Even those who saw the miracles with their own eyes, and shared bread with Jesus with their own mouths, could not believe that he was the Son of God. Why did they turn away?

There is a clue in the preceding passage where Jesus tells the Jews who are questioning him, ‘You diligently study the scriptures because you think that by them you possess eternal life. These are the scriptures that testify about me, yet you refuse to come to me to have life.’ John 5:39.

The reading from the Gospel of John does not just tell us who Jesus really is, it also tests our faith. It demands that we make a decision about him, and act upon it.

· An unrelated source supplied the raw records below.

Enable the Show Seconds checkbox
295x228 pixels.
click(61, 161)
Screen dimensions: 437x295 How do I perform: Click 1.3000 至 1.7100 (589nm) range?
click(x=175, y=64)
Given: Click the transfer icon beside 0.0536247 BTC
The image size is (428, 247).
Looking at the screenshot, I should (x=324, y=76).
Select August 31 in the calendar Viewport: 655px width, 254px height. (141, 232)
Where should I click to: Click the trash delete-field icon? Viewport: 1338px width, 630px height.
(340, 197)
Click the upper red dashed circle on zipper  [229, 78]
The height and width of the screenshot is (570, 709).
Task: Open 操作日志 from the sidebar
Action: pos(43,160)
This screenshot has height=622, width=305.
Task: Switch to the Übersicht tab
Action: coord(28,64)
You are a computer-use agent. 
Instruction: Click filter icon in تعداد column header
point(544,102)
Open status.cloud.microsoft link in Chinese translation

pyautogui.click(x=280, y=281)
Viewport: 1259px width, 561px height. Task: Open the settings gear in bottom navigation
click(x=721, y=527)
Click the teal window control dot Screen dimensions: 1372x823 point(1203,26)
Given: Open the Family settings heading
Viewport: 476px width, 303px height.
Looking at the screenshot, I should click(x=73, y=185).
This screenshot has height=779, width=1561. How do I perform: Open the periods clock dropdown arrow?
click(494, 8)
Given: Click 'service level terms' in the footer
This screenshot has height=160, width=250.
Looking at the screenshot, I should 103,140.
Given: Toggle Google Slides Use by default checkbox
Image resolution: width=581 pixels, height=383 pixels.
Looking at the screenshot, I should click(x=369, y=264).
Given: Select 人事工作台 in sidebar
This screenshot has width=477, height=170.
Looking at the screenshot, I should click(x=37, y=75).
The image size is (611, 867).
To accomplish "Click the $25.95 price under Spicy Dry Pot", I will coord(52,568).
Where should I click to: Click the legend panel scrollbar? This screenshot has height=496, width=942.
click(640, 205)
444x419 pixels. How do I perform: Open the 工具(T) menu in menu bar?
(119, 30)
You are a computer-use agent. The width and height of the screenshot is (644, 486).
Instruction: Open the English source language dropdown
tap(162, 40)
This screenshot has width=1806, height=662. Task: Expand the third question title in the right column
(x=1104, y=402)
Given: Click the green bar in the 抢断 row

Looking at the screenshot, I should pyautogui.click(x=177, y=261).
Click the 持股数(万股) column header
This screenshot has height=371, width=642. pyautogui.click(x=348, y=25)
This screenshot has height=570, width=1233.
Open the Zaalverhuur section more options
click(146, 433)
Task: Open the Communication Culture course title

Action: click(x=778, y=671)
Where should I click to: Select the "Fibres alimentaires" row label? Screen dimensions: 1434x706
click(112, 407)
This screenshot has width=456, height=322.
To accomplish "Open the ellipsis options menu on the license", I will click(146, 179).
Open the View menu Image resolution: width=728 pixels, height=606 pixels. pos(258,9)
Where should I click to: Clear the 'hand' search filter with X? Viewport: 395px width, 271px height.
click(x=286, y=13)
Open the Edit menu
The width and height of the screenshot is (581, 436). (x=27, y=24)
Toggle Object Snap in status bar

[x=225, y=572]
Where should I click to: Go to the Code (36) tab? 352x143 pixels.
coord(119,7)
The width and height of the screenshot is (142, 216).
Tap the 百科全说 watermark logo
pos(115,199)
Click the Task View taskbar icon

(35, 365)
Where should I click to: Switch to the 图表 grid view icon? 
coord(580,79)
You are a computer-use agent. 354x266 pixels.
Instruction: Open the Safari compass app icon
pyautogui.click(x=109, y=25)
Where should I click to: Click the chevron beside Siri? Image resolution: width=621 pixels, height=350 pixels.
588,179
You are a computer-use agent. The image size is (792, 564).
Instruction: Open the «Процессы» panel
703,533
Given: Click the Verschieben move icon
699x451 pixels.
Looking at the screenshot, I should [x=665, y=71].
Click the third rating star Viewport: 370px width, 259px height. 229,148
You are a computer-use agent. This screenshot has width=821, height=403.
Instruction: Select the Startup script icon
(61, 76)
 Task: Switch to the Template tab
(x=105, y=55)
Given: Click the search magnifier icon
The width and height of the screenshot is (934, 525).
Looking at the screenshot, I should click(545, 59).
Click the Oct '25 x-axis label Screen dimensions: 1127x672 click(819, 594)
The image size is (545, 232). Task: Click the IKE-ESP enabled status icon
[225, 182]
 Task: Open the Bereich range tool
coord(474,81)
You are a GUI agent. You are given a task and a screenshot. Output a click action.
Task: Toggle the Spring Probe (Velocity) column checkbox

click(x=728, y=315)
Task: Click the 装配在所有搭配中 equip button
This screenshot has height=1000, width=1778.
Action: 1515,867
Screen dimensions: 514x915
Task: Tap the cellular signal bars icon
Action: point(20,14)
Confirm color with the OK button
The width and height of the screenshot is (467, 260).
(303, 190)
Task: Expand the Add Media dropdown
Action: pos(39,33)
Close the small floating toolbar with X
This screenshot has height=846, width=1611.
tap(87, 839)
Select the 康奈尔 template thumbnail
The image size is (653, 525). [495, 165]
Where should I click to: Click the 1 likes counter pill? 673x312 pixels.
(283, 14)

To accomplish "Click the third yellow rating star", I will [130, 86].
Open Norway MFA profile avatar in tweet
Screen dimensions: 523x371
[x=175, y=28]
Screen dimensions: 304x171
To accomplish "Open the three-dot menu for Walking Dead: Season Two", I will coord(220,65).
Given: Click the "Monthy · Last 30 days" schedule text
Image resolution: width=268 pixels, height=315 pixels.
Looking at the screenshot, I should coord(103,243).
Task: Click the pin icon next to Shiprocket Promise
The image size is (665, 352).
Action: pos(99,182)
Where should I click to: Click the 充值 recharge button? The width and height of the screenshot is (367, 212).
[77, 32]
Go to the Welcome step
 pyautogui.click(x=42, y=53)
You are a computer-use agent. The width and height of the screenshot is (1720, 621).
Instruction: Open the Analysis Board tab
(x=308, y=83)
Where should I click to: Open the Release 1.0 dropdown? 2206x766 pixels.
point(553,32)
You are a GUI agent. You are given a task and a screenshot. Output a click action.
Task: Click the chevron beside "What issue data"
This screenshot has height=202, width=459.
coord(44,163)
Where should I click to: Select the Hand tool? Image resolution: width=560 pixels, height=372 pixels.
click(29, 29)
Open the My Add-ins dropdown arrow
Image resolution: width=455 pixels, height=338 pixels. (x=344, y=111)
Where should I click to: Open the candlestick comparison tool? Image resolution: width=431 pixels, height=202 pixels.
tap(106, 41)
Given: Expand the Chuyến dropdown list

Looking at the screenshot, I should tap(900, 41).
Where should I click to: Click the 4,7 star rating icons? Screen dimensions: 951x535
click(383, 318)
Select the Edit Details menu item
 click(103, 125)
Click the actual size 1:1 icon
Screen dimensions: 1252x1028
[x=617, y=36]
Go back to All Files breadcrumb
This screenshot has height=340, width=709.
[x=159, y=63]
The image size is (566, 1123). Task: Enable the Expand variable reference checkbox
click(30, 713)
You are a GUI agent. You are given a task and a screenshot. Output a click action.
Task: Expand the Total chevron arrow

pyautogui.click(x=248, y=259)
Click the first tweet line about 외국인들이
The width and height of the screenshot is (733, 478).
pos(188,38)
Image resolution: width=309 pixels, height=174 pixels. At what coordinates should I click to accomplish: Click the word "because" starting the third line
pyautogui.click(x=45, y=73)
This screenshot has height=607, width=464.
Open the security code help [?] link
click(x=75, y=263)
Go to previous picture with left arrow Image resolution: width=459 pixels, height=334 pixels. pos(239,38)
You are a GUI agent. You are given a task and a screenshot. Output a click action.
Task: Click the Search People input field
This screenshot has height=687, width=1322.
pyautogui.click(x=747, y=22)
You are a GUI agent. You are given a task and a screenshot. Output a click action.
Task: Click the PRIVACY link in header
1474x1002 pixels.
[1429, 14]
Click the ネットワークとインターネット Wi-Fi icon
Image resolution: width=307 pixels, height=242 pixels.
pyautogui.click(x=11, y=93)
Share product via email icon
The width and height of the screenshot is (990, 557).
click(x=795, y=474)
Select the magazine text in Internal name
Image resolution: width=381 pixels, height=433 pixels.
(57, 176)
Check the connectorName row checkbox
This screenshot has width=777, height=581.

The crowd had to decide whether their means to salvation was their knowledge of their religion, their history and tradition, their Jewish heritage, and their circumcision – or the man named Jesus, the man from Nazareth, son of Joseph, the Son of God.

Let’s compare the crowd’s experience of Jesus with that of the disciples.

The disciples witness first hand – Jesus’ miracles, healings, hearing the parables and listening to his explanation of the Kingdom. Their act of faith in following him is both challenging and rewarding.

The crowd get to see some of this as if on the sideline – but they are not privy to the full explanation of Jesus’ teachings, or in this case to witness the most miraculous spectacle of walking on water.

We do not expect a small amount of food to feed many people, and we do not expect the surface of the water to support a human being. We do not expect our sins to be forgiven, with a few simple words. God has the bigger picture, he is more concerned about our spiritual needs; and so too we should align our lives to be more concerned about our spiritual wellbeing, not just the material.

To live by faith and do the ‘work of God is to believe in the One he has sent.’ (6:28-29)

To be a disciple, we cannot follow the crowd. We must trust in God, and believe in his Son. This takes a lot of courage, but God works powerfully in our lives, and our response is to trust Him.

To be a disciple, we are to be like him – to follow his teachings. This means being there with others in the highs and the lows, helping to provide for the needy – but always being concerned about the spiritual need – to know the love of God, by the Son, through the Spirit.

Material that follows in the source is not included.